▶ [DESCRIPTION OF THE TASK]
Please convert the entries below into a numbered list with blank lines omitted, starting at the line that contains "pixels, height=720 pixels." and ending after the line that contains "The height and width of the screenshot is (798, 1512).".

------ MATERIALS PROVIDED ------

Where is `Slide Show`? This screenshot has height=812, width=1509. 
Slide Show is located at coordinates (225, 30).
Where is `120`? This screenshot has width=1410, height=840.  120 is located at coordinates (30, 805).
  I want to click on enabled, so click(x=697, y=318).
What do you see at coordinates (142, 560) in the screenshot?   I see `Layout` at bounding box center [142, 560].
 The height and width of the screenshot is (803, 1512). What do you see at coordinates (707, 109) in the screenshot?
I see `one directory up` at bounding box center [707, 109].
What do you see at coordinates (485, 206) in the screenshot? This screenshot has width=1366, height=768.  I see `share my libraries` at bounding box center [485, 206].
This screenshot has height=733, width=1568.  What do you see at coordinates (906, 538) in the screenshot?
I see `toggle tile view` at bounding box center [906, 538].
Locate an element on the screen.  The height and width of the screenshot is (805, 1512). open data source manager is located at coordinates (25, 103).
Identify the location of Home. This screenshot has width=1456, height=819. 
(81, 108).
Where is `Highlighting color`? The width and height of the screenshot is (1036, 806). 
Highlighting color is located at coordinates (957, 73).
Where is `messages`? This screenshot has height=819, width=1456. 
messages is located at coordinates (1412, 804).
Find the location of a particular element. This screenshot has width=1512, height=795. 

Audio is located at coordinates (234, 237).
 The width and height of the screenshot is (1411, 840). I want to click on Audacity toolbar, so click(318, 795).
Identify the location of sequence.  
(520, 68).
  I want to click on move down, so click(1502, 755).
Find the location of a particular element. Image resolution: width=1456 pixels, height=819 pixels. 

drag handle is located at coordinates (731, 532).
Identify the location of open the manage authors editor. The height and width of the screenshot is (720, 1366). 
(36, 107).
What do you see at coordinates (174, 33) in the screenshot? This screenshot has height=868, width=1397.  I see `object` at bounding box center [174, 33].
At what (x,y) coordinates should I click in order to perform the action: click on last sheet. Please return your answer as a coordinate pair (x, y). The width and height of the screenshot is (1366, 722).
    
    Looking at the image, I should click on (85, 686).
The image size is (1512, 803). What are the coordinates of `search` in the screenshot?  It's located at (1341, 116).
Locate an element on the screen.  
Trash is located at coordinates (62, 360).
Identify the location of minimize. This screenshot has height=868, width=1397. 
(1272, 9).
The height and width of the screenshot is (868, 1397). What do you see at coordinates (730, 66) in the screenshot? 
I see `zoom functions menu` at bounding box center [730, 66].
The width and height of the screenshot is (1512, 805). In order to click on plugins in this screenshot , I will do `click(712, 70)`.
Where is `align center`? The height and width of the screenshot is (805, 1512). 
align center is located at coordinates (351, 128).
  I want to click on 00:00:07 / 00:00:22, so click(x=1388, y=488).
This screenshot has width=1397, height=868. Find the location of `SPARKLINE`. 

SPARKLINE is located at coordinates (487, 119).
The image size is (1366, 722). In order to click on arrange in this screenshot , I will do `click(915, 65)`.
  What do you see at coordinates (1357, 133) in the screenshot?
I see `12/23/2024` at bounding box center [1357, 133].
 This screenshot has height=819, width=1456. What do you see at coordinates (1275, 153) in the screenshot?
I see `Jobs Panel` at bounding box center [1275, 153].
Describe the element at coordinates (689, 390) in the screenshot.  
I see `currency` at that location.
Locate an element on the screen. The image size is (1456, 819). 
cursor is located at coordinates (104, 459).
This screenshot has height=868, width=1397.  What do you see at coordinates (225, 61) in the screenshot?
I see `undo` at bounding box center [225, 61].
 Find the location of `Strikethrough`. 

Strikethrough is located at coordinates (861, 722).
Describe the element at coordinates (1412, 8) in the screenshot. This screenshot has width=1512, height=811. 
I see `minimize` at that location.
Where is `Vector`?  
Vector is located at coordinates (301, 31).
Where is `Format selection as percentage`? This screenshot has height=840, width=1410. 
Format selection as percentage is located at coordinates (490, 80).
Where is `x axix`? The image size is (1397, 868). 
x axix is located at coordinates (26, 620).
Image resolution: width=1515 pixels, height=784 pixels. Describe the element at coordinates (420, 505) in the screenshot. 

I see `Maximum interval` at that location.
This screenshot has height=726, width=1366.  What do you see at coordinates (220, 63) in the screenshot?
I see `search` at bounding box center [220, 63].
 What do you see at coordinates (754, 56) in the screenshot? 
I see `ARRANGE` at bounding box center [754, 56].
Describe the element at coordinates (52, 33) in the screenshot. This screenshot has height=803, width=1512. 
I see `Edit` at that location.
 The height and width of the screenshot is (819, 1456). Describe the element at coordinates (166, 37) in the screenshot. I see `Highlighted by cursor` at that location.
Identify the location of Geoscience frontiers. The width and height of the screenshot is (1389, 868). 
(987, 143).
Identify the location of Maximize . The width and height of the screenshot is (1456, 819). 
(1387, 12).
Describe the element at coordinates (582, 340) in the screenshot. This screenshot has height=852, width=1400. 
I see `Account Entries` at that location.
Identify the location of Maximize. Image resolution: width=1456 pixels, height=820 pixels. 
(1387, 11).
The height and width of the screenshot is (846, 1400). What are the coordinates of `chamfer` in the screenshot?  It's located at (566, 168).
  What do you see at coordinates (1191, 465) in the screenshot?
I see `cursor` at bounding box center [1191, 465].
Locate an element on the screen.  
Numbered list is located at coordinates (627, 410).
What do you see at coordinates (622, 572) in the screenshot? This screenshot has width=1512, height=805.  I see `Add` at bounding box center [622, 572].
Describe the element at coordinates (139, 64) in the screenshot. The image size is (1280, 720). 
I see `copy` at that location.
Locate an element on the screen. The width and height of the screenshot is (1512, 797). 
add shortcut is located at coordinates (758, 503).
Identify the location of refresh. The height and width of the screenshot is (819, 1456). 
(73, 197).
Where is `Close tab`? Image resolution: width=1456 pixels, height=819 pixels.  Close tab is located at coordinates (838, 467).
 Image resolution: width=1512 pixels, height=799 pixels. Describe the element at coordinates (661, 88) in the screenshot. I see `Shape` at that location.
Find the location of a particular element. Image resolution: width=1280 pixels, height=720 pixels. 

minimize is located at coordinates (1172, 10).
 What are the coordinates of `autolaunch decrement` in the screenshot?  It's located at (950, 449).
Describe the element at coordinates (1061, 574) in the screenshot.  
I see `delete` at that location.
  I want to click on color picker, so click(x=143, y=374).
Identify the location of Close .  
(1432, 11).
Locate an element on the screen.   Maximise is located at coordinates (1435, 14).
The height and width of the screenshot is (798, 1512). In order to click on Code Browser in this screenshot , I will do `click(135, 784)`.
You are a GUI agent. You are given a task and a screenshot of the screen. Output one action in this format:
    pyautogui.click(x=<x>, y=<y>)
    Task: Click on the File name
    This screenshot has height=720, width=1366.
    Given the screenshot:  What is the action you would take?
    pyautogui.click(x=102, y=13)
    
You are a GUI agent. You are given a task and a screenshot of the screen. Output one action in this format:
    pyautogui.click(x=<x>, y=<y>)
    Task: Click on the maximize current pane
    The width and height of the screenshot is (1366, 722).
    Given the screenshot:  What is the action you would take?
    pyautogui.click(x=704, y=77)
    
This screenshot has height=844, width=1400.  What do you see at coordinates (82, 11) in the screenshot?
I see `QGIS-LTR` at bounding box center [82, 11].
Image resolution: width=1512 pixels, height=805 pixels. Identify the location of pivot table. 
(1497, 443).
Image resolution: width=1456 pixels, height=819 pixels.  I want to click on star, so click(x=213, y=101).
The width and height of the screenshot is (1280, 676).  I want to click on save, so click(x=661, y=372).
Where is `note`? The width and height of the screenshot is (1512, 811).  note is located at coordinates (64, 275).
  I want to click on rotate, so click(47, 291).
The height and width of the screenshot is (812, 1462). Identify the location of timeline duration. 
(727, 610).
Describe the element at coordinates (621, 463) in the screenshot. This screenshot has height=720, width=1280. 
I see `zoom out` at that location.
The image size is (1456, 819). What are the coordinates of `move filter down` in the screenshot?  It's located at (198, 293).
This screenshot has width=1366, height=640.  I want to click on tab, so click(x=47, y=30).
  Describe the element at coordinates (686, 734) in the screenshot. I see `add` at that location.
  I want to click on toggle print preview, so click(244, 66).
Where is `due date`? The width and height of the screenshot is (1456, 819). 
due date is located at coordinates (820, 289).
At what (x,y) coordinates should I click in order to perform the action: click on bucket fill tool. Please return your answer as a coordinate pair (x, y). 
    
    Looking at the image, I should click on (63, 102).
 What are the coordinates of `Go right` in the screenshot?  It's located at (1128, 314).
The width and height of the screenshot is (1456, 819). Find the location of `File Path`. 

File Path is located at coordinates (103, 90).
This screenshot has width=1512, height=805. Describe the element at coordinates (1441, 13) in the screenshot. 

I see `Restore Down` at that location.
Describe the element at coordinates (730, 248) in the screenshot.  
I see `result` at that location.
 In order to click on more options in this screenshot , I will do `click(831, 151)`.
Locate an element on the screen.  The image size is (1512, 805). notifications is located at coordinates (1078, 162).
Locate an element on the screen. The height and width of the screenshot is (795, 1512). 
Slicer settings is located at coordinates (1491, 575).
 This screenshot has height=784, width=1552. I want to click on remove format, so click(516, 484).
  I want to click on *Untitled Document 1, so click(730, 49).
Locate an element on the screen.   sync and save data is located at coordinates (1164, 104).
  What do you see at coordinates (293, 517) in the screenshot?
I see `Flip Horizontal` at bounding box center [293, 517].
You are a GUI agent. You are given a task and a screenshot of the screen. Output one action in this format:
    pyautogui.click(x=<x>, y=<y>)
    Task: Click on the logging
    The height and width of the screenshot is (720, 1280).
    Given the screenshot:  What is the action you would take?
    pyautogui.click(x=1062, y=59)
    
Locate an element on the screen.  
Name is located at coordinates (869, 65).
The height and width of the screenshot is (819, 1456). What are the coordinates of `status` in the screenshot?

------

▶ [PROBLEM SOLUTION]
1. Find the location of a particular element. Image resolution: width=1280 pixels, height=720 pixels. 
2. minimize is located at coordinates (1172, 10).
3.  What are the coordinates of `autolaunch decrement` in the screenshot?  It's located at (950, 449).
4. Describe the element at coordinates (1061, 574) in the screenshot.  
5. I see `delete` at that location.
6.   I want to click on color picker, so click(x=143, y=374).
7. Identify the location of Close .  
8. (1432, 11).
9. Locate an element on the screen.   Maximise is located at coordinates (1435, 14).
10. The height and width of the screenshot is (798, 1512). In order to click on Code Browser in this screenshot , I will do `click(135, 784)`.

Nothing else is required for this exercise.